To perform meaningful model selection, we have to remember our task! We've been asked to create a classifier that will maximize expected net contribution! While accuracy is a helpful metric, it is not clear, by looking at these numbers, which model will generate a greater expected net contribution!


Step 4: Meaningful Model Evaluation

To meaningully assess the effecitveness of our models, we have to evaluate them according to the utility function that computes the expected net contribution.

In [ ]:
#--------  expected_profit
# A function that computes the expected net contribution generated from a mailing scheme based on
# your classification of potential doners as mail-worthy or not mail-worthy
# Input: 
#      y_true_val (the true amount donated by each individual)
#      y_true (true class labels)
#      y_pred (predicted class labels)
# Returns: 
#      expected_profit (expected net contribution)

def expected_profit(y_true_val, y_true, y_pred):
    
    profit = []
    
    for i in range(5000):
    
        sample = np.random.choice(len(y_true_val), len(y_true_val))

        true_donations = y_true_val[sample]
        true_labels = y_true[sample]
        pred_labels = y_pred[sample]

        pred_donors = pred_labels > 0

        cost = (pred_donors).sum() * 7.

        donations = true_donations[pred_donors].sum()

        profit.append(donations - cost)
        
    expected_profit = np.mean(profit)
    
    return expected_profit

In the following, we implement a selection of classification models. You should try more (like KNN, SVM, logistic with polynomial decision boundaries etc.)!

In [ ]:
profits = []

#Unweighted logistic regression
y_pred = unweighted_logistic.predict(x_test)

profits.append(expected_profit(y_test_val, y_test, y_pred))

print('unweighted log')

#Weighted logistic regression
y_pred = weighted_logistic.predict(x_test)
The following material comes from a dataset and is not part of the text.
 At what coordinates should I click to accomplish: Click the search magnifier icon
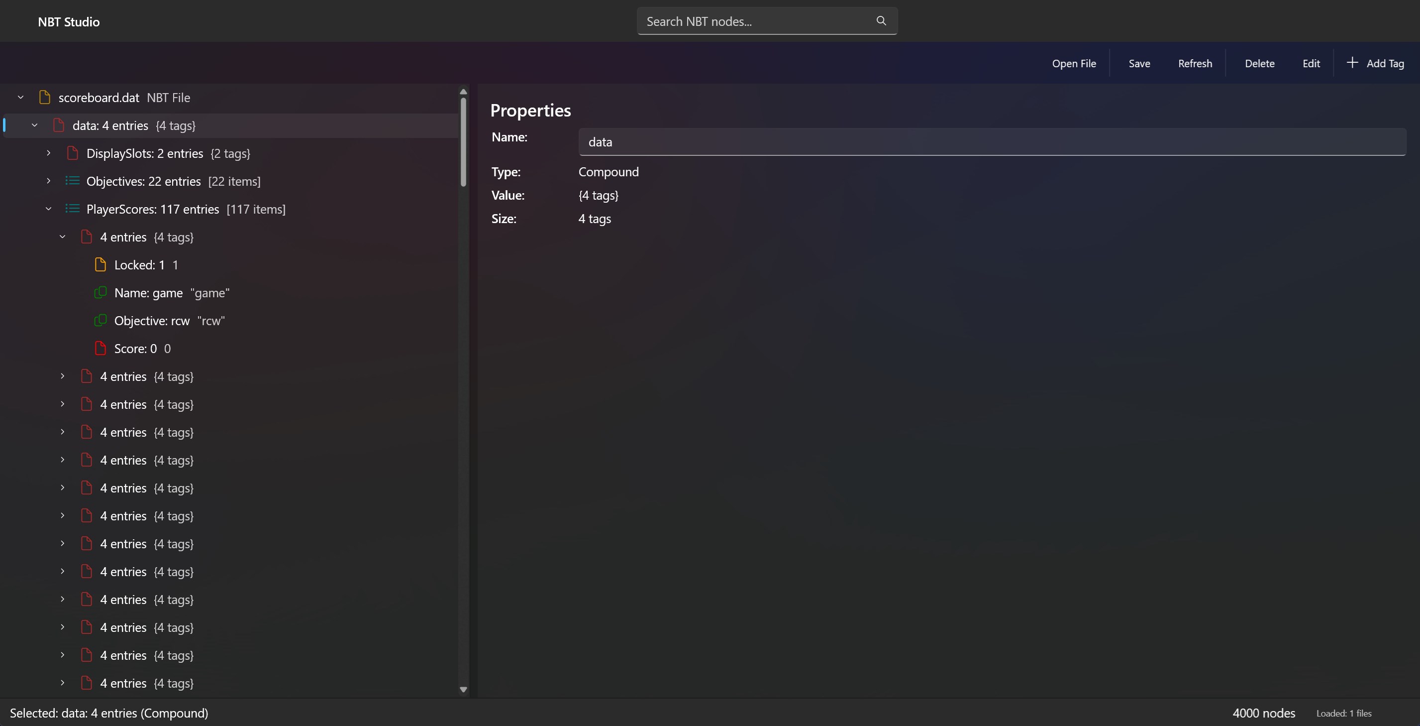click(x=881, y=21)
profits.append(expected_profit(y_test_val, y_test, y_pred))

print('weighted log')

#LDA
y_pred = lda.predict(x_test)

profits.append(expected_profit(y_test_val, y_test, y_pred))

print('lda')

#QDA
y_pred = qda.predict(x_test)

profits.append(expected_profit(y_test_val, y_test, y_pred))

print('qda')

#Decision Tree
y_pred = tree.predict(x_test)

profits.append(expected_profit(y_test_val, y_test, y_pred))

print('tree')

#Random Forest
y_pred = rf.predict(x_test)

profits.append(expected_profit(y_test_val, y_test, y_pred))

print('rf')

#Positive Baseline Model
y_pred = pos_model.predict(x_test)

profits.append(expected_profit(y_test_val, y_test, y_pred))

print('pos baseline')

#Negative Baseline Model
y_pred = neg_model.predict(x_test)

profits.append(expected_profit(y_test_val, y_test, y_pred))

print('neg baseline')

#Random Baseline Model
y_pred = random_model.predict(x_test)

profits.append(expected_profit(y_test_val, y_test, y_pred))

print('rand baseline')

#Total possible profit (if all predictions are accurate)
profits.append(expected_profit(y_test_val, y_test, y_test))

print('total possible profit')
In [ ]:
profits
In [ ]:
#Score Dataframe
score_df = pd.DataFrame(data=np.array(profits).reshape((1, len(profits))), index=['net contribution'], columns=['unweighted log', 'weighted log', 'lda', 'qda', 'tree', 'rf', 'pos', 'neg', 'random', 'max possible profit'])
score_df

How did each model do - which is the best model?

Compare the net contribution obtained from each model with the accuracy of each model. How is accuracy related to the net contribution? Is accuracy a good predictor of net contribution (meaning is accuracy a meaningful metric for evaluating our models)?

What can we do to improve the performance of our models?